**Assignment**
Output begins at the line with "You are a computer-use" and ends at the last line of the records below. Copy each line in that span exactly, and leave out pictures.

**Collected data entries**

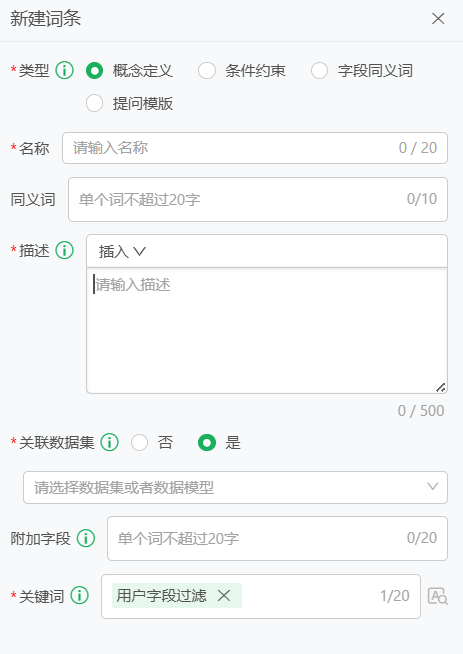Set 关联数据集 to 是
Viewport: 463px width, 654px height.
pos(207,443)
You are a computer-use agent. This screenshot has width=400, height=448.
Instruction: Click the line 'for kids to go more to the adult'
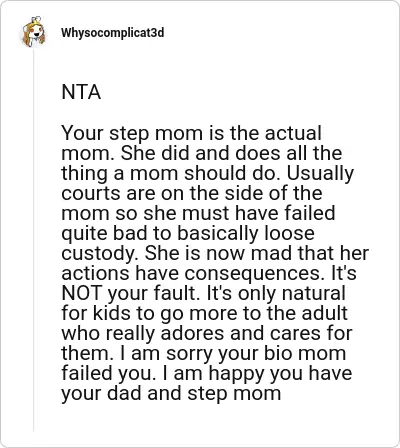tap(204, 314)
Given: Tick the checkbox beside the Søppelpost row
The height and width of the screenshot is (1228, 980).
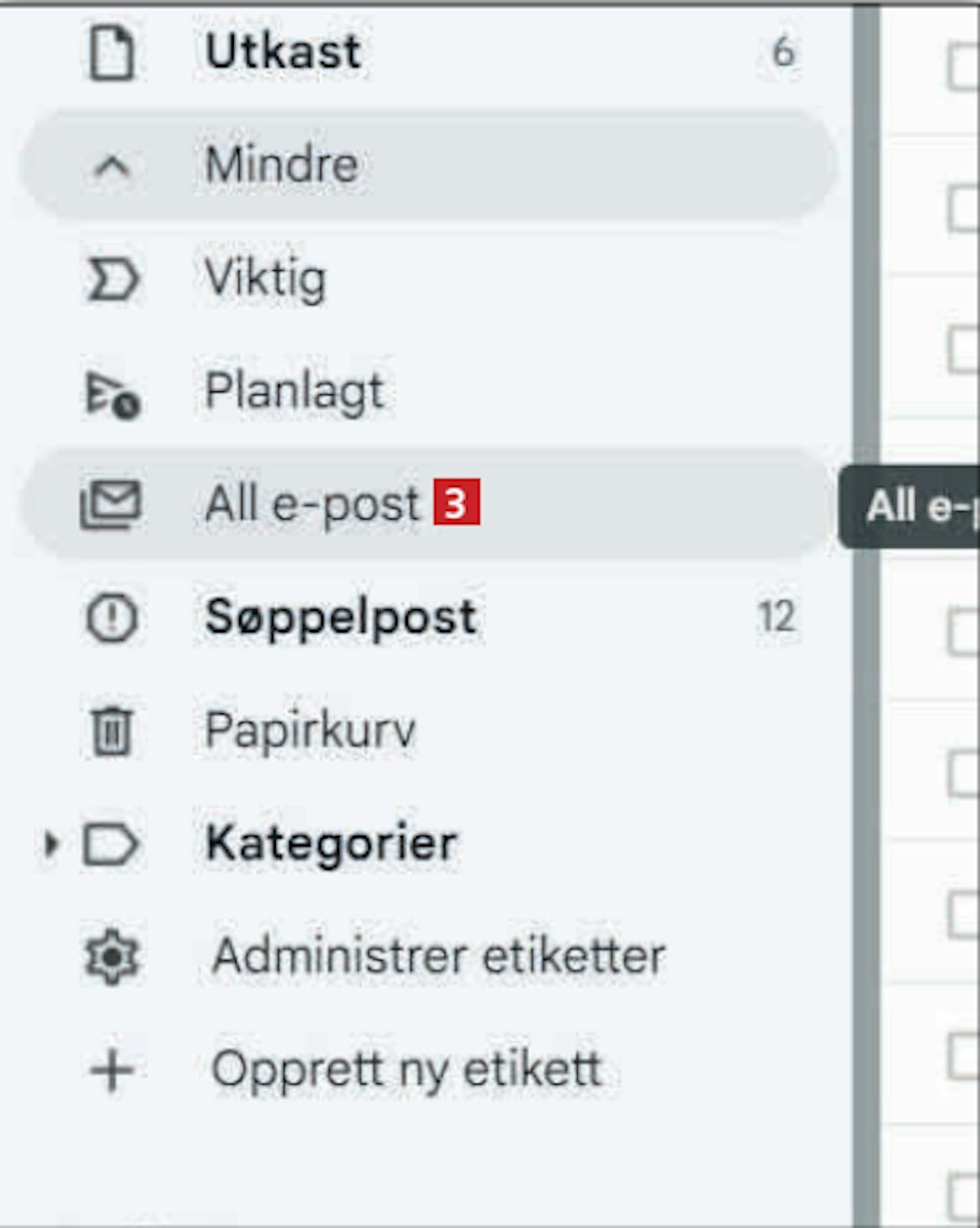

**Solved problem**
You are a computer-use agent. This screenshot has width=400, height=448.
Instruction: Click the line 'for kids to go more to the adult'
tap(204, 314)
Given: Tick the checkbox beside the Søppelpost row
The height and width of the screenshot is (1228, 980).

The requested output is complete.